Inigo felt a lump in his throat. His chest ached as if the emotions of the original him were still lingering, pressing against his heart. Before he realized it, a single tear slid down his cheek.

Not out of sadness, but out of pity.

Not for himself—but for her.

This woman, this grandmother—she had done everything for him and his sister, without expecting anything in return.

And in return, what did this version of Inigo give her?

A life of constant struggle, of barely scraping by, of endless worry about whether she could afford the next semester's tuition or put enough food on the table.

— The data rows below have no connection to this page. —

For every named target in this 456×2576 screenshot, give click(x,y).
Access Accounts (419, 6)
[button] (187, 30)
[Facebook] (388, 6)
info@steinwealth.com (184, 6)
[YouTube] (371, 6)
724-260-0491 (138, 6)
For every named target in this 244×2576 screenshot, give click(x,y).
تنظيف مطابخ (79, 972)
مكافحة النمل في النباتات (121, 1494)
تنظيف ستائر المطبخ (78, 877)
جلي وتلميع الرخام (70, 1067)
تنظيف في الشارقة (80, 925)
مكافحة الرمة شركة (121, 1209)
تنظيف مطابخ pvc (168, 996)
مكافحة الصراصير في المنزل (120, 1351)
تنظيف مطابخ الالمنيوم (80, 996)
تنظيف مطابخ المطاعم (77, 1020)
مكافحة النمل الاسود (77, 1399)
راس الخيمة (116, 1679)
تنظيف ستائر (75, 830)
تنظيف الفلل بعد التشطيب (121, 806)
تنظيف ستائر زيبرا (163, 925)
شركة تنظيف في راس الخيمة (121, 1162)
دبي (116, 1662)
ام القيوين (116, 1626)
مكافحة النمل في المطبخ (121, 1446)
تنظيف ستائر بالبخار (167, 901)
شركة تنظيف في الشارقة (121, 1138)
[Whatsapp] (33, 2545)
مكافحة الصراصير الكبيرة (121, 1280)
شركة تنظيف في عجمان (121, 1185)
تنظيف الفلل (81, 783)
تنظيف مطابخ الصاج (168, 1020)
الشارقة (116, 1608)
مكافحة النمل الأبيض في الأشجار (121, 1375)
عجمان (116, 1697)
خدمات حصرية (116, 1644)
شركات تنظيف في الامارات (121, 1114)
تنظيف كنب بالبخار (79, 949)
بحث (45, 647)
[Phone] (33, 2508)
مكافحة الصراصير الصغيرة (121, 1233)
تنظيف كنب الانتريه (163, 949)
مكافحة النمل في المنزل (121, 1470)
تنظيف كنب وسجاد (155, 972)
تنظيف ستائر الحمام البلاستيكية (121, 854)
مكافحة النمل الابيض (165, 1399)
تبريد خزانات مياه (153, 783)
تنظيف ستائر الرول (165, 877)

His hands clenched into fists.

No.

That wasn't happening anymore.

Not if he could help it.

He wasn't the same Inigo Pascual from this world.

He was a man who had built an empire. A man who had created billion-dollar games, revolutionized an industry, and stood at the top of the world.

And if this world was going to throw him into a life of hardship, then he would rewrite his own fate.

For himself.

For his sister.

For Nanay Lina.

His Blueberry phone vibrated again, snapping him out of his thoughts.

[Boss Harold]: 3 minutes. You coming or not?

Inigo wiped his tear away, exhaling slowly.

This world might have stripped him of his wealth, but it didn't take away his knowledge.

He was going to make money. A lot of money.

And the first step?

Surviving this damn café shift.

With that, he grabbed his bag, took one last deep breath, and rushed out of the room.